- EXERCISE BRIEF: Please arrange the data below as a Markdown table with two columns, Row and Line. Number each nonblank line in order and leave out the blank lines.

[Stored data entries]
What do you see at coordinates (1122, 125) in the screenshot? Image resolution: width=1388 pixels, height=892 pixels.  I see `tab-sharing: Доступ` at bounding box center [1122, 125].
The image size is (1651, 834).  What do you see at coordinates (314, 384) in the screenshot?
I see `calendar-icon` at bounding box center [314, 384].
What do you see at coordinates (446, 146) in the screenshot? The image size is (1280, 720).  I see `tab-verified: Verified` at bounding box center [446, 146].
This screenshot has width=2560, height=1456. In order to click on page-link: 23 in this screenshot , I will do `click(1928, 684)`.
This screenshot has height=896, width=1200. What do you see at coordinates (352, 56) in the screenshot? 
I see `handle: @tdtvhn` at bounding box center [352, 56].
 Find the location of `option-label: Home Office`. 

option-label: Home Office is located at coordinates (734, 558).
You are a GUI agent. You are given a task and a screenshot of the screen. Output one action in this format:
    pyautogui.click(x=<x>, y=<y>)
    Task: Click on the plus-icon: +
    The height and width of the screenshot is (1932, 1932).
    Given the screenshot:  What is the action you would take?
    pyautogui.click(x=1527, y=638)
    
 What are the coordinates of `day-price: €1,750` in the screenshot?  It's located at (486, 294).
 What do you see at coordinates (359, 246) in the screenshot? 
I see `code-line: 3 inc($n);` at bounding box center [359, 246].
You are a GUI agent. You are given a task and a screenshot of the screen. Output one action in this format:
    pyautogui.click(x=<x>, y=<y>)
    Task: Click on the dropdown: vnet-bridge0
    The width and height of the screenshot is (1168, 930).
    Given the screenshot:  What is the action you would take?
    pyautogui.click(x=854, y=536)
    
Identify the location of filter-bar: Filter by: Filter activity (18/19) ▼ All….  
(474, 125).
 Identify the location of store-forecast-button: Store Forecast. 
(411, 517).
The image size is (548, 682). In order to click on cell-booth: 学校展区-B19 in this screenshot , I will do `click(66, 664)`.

- SOLUTION BELOW:
| Row | Line |
|---|---|
| 1 | What do you see at coordinates (1122, 125) in the screenshot? Image resolution: width=1388 pixels, height=892 pixels.  I see `tab-sharing: Доступ` at bounding box center [1122, 125]. |
| 2 | The image size is (1651, 834).  What do you see at coordinates (314, 384) in the screenshot? |
| 3 | I see `calendar-icon` at bounding box center [314, 384]. |
| 4 | What do you see at coordinates (446, 146) in the screenshot? The image size is (1280, 720).  I see `tab-verified: Verified` at bounding box center [446, 146]. |
| 5 | This screenshot has width=2560, height=1456. In order to click on page-link: 23 in this screenshot , I will do `click(1928, 684)`. |
| 6 | This screenshot has height=896, width=1200. What do you see at coordinates (352, 56) in the screenshot?  |
| 7 | I see `handle: @tdtvhn` at bounding box center [352, 56]. |
| 8 |  Find the location of `option-label: Home Office`.  |
| 9 | option-label: Home Office is located at coordinates (734, 558). |
| 10 | You are a GUI agent. You are given a task and a screenshot of the screen. Output one action in this format: |
| 11 |     pyautogui.click(x=<x>, y=<y>) |
| 12 |     Task: Click on the plus-icon: + |
| 13 |     The height and width of the screenshot is (1932, 1932). |
| 14 |     Given the screenshot:  What is the action you would take? |
| 15 |     pyautogui.click(x=1527, y=638) |
| 16 |  What are the coordinates of `day-price: €1,750` in the screenshot?  It's located at (486, 294). |
| 17 |  What do you see at coordinates (359, 246) in the screenshot?  |
| 18 | I see `code-line: 3 inc($n);` at bounding box center [359, 246]. |
| 19 | You are a GUI agent. You are given a task and a screenshot of the screen. Output one action in this format: |
| 20 |     pyautogui.click(x=<x>, y=<y>) |
| 21 |     Task: Click on the dropdown: vnet-bridge0 |
| 22 |     The width and height of the screenshot is (1168, 930). |
| 23 |     Given the screenshot:  What is the action you would take? |
| 24 |     pyautogui.click(x=854, y=536) |
| 25 | Identify the location of filter-bar: Filter by: Filter activity (18/19) ▼ All….   |
| 26 | (474, 125). |
| 27 |  Identify the location of store-forecast-button: Store Forecast.  |
| 28 | (411, 517). |
| 29 | The image size is (548, 682). In order to click on cell-booth: 学校展区-B19 in this screenshot , I will do `click(66, 664)`. |